When it comes to fundraising, it can be hard to sort out fact from fiction. And these surprisingly self-sustaining and false assumptions can act as a barrier to effective fundraising for nonprofit boards and staff. So here are five common myths - and why they are incorrect:

  • Myth: The best way to raise money is to write grants.
  • Fact: Only 14% of charitable dollars comes from grants. And in our current economic climate, grants from foundations and government agencies have experienced the most profound decreases. The vast majority of donations (73%) comes from individuals. If you include bequests in this amount, the total goes up to 80%.
  • Myth: The easiest way to fund your nonprofit is to organize a fundraising event.
  • Fact: On average, for every dollar you raise through an event, you will have spent $1.30 - especially if you count all your staff and volunteer time. Fundraisers can be a great way to increase public awareness about your work, engage board members in fundraising, identify new donors, and build relationships with current donors. But they are massively labor-intensive, making them one of the least efficient ways to raise actual dollars.
  • Myth: There's a shortage of money for nonprofits.
  • Fact: Americans historically have been very generous. Indeed, 65% donate to one or more nonprofit causes, and the average amount donated per family per year is a surprising $2,213. Total charitable giving for 2011 was $347 billion (a 7.5% increase over 2010).
  • Myth: There is so much competition for donor dollars that people won't give.
  • Fact: Board members and staff often believe that with so many nonprofits asking all the time they cannot possibly compete. Yet statistics show that the average American contributes to 5-15 organizations annually. Raising money for your cause is not a competition. If you do your work well and make your case effectively, those who care will donate to your agency.
  • Myth: In a bad economy, people stop giving.

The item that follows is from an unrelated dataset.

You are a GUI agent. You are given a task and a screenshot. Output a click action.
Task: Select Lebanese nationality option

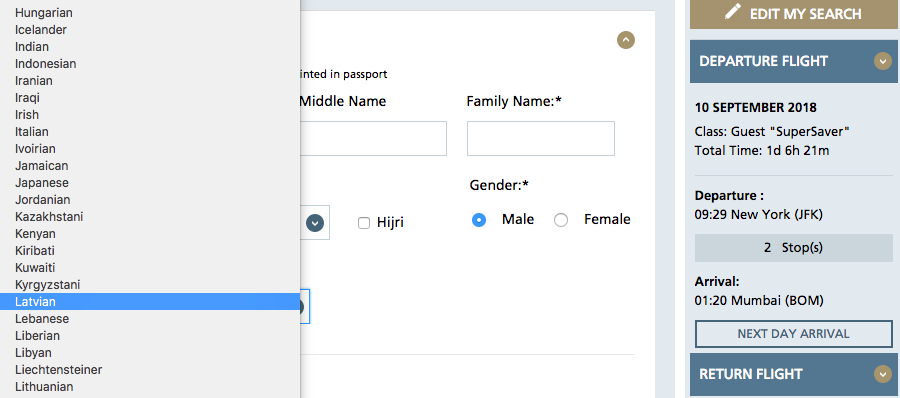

  • Fact: History shows that even during deep recessions, Americans have continued to give. This current recession rates as one of our worst, and charitable giving has indeed been affected, but it is beginning to bounce back. There are certainly individuals who have cut back completely, and donors are definitely prioritizing as well as looking more carefully at the impact of their gifts. Yet, overall, Americans have not stopped making charitable contributions since the economy crashed in 2008.

Don't let false assumptions get in the way of raising the money you need to do your nonprofit work. Understanding the real facts about charitable giving is an important first step toward getting your board and staff motivated as you embark on this season's fundraising campaigns.